Global Public Health
Volume 13, 2017 Issue 10
Compulsory licensing of pharmaceuticals reconsidered: Current situation and implications for access to medicines
Kyung-Bok Son & Tae-Jin Lee
Published online: 28 Nov 2017
To examine patterns and trends in attempts, distinguished from issuance, to issue compulsory licensing of pharmaceuticals and to assess related implications in the era of high-cost medicines. Documents from various civil society organisations were primarily used to search attempts, as well as published literature. The identified attempts were analysed by pharmaceutical level, national level, claimers, and the outcomes of the attempts. There have been 108 attempts to issue compulsory licensing for 40 pharmaceuticals in 27 countries since 1995. Most of the attempts were in Asian, Latin American, and African countries and mainly for HIV/AIDS medicines.
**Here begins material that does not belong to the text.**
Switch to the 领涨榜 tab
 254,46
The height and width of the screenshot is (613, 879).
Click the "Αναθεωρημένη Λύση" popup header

Moreover, when the claimer was the government, the likelihood of approval and positive outcomes increased. Compulsory licensing, which was devised to cope with the HIV/AIDS pandemic in low-income countries, became a practical measure in several Asian and Latin American countries, even for non-HIV/AIDS medicines. Resurgent compulsory licensing in 2012 and 2014, influenced by the global justice movement, might represent a policy window in the near future as the Doha Declaration did in the 2000s. In this context, various experiences should be circulated and analysed at the global level to better understand the circumstances under which successful issuance has been achieved at the country level.